La svolta arriva ieri, 26 febbraio 2026, con l’arresto all’alba. Ma le indagini partono da lontano: dal libro-inchiesta del 2024 di Giusy Baioni, “Nel cuore dei misteri”. Nel 2015, Baioni scopre un’intervista radiofonica su Radio Pubblica Africana dove due presunti killer – tra cui Nduwimana Juvent Juvenali Kiraga, poi assassinato – tirano in ballo Harushimana. La radio viene bruciata, il direttore arrestato: un clima di terrore che puzza di copertura istituzionale. Il procuratore Alfonso D’Avino non usa mezzi termini: “Era vicino ai servizi segreti burundesi”. Harushimana, arrivato in Italia nel 2018 con un permesso di soggiorno per lavoro, non ha ammesso nulla, ma le prove lo inchiodano come ideatore e organizzatore logistico. Era l’ufficiale di collegamento tra il governo burundese e il centro saveriano, quello che le suore volevano tenere lontano dalle violenze etniche.
E qui entra in scena lo scandalo dei soldi pubblici. Harushimana non era un immigrato qualunque: coordinava progetti “umanitari” con Parmalimenta, un’associazione che ha ricevuto una montagna di fondi dalla Regione Emilia-Romagna e dal Comune di Parma. Dal 2018 a oggi: 262.363,96 euro totali, tra 82.858,50 euro diretti dalla Regione, 146.346,40 euro tramite il Comune, più 33.159,06 euro nel 2025 per “Nutrire il futuro”. E non è tutto: un altro mega-progetto da 1,8 milioni di euro previsto per il 2025-2027. Soldi delle tasse italiane, versati a un uomo gravemente indiziato di triplice omicidio. Come è possibile? “Era un progetto di cooperazione che nascondeva ritardi, sprechi, inefficienze, coperte da una retorica umanitaria stucchevole”, denuncia Priamo Bocchi, consigliere regionale e capogruppo FdI a Parma. Da quattro anni, le sue interrogazioni imbarazzano il PD, ma nulla: la sinistra ha preferito intrecciare relazioni “umanitarie” con un Paese governato da ex guerriglieri, generali e colonnelli.

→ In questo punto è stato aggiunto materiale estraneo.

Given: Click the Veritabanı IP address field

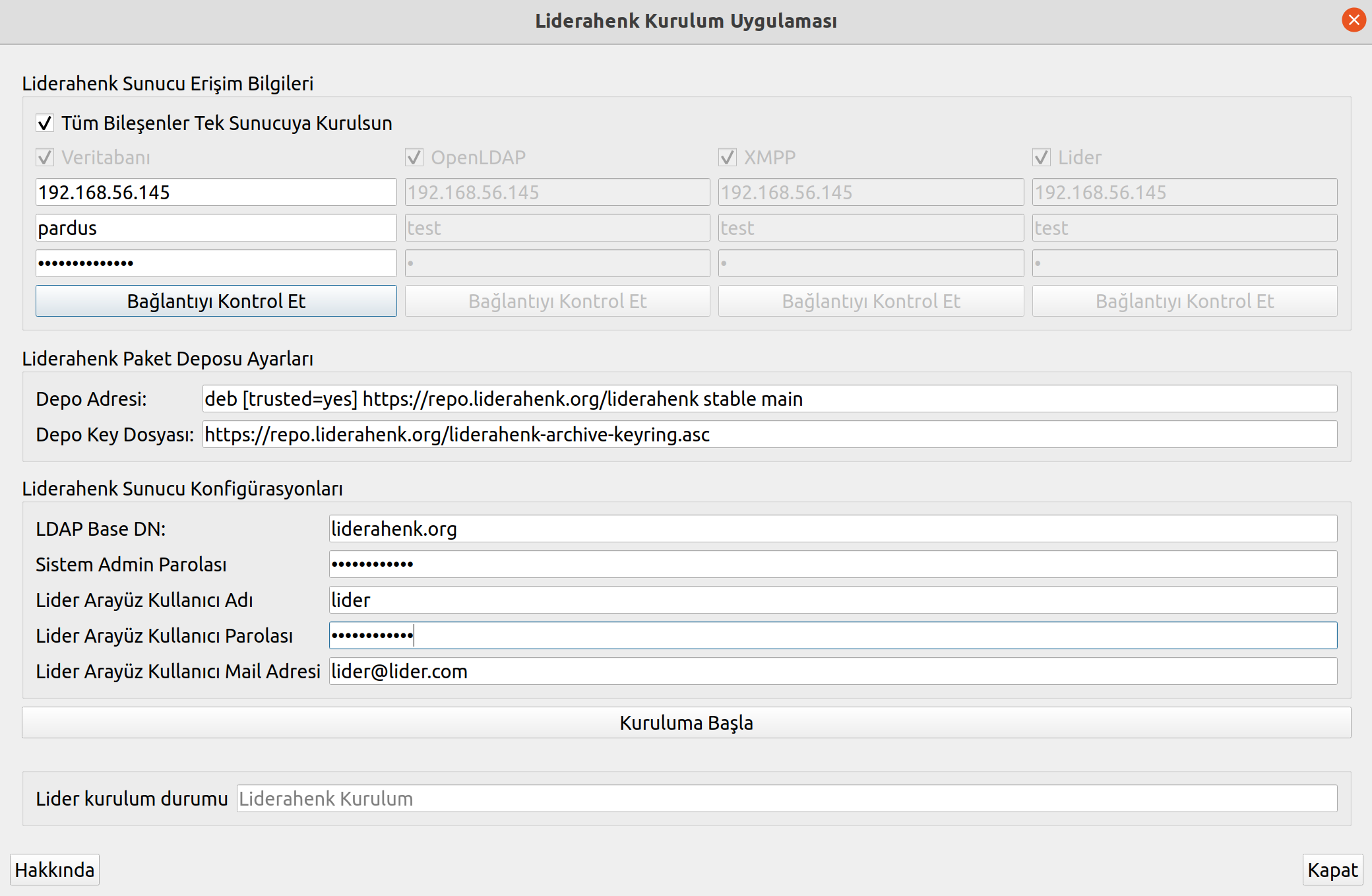Looking at the screenshot, I should coord(216,192).
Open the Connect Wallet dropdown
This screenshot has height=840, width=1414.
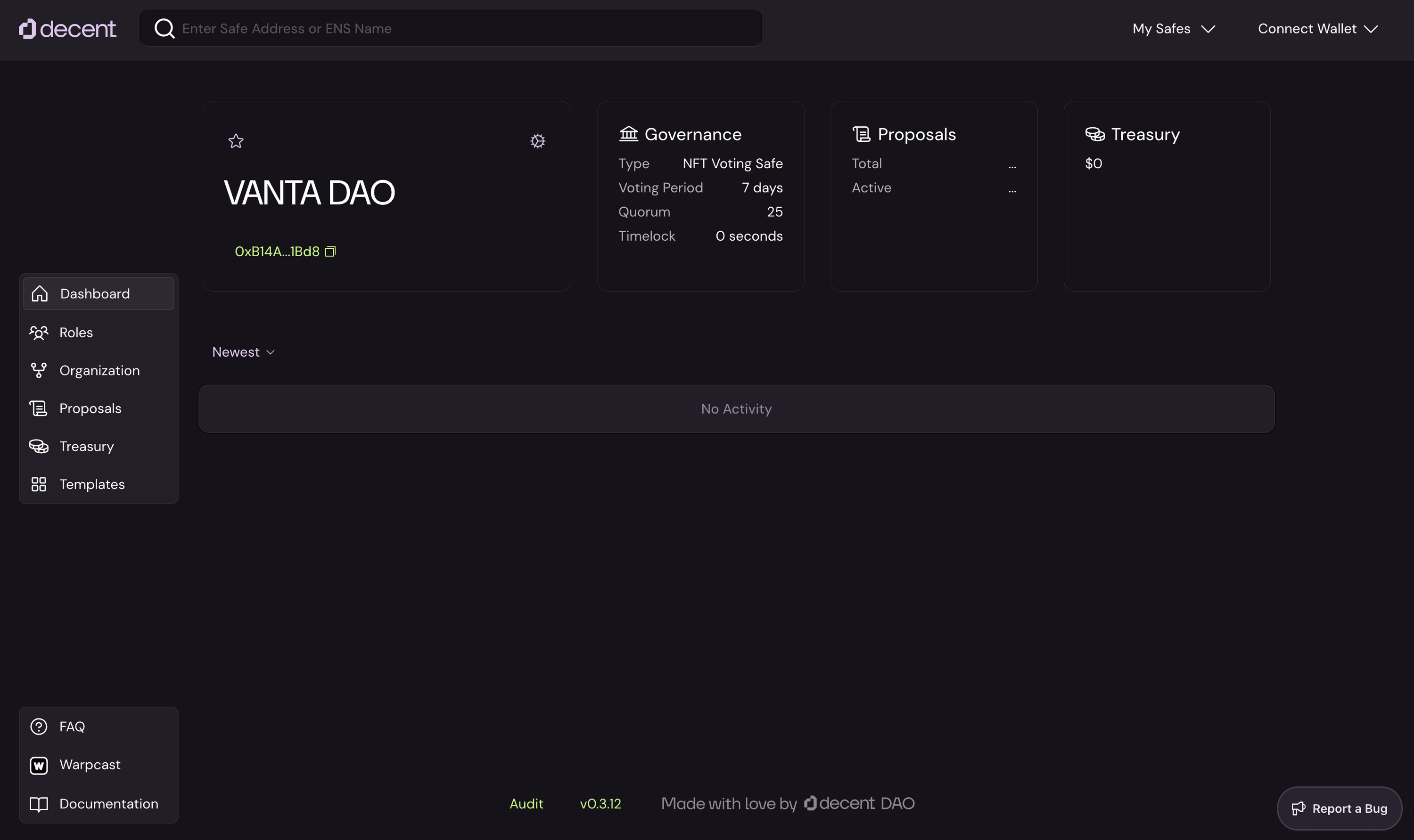pos(1317,29)
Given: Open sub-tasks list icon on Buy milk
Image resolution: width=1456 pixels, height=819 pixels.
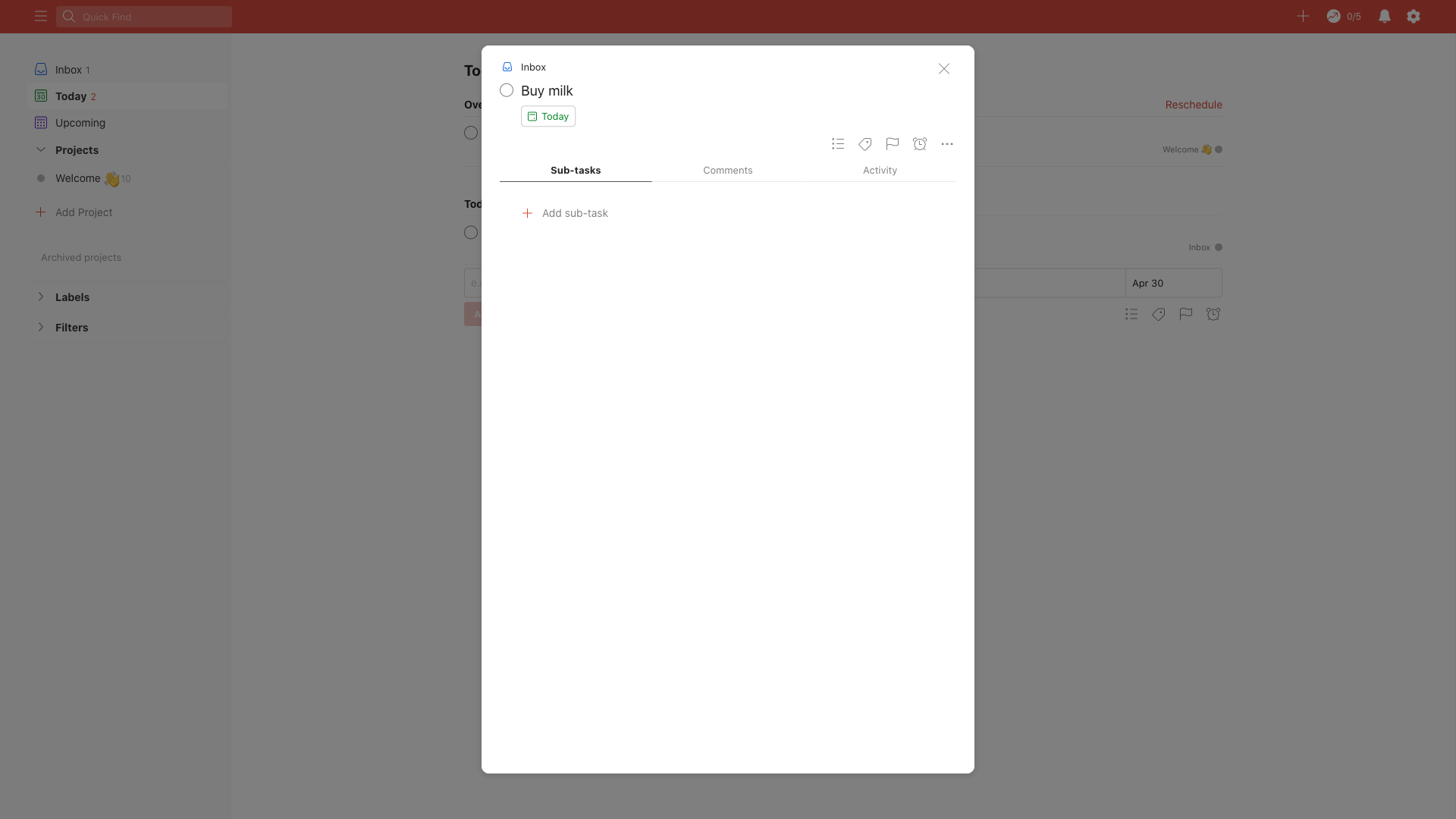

Questa non è solidarietà: è una distorsione del sistema di accoglienza che la sinistra incoraggia e foraggia. Harushimana, operaio in un’azienda agricola, ha beneficiato di amicizie “affettuose” con i vertici locali, gestendo fondi fino al 2022. La Procura ha dovuto investire il ministro della Giustizia per procedere, perché si tratta di un delitto commesso da uno straniero contro italiani all’estero. Ma quante verifiche sono state fatte prima di aprire i rubinetti? Nessuna, a quanto pare. Fratelli d’Italia ha contrapposto agli striscioni per Giulio Regeni la richiesta di verità sulle suore, ma il Comune ha voltato lo sguardo, per non “imbarazzare” il Burundi.
L’arresto è un colpo, ma il sistema resta in piedi. Il Comune, capofila del progetto Maison Parma, ha portato sulla città un’onta di vergogna. Dopo questo, qualche testa deve rotolare – in senso figurato, si spera. Ma è l’ennesima prova del fallimento migratorio: porte spalancate senza controlli, fondi pubblici a chi arriva dall’Africa con bagagli di violenza, integrazione finta che maschera pericoli reali. Quanti altri Harushimana girano liberi nelle nostre regioni “rosse”, finanziati con i nostri soldi mentre le vittime italiane attendono giustizia?
Basta con questa follia. È tempo di controlli ferrei, espulsioni immediate per indiziati di reati gravi, stop ai finanziamenti a cooperative gestite da stranieri senza verifiche profonde. La memoria delle nostre suore martiri non può essere calpestata da un’accoglienza suicida. L’Italia deve svegliarsi: altrimenti, altre tragedie sono dietro l’angolo. L’allarme è rosso fuoco. Ignorarlo sarebbe complice.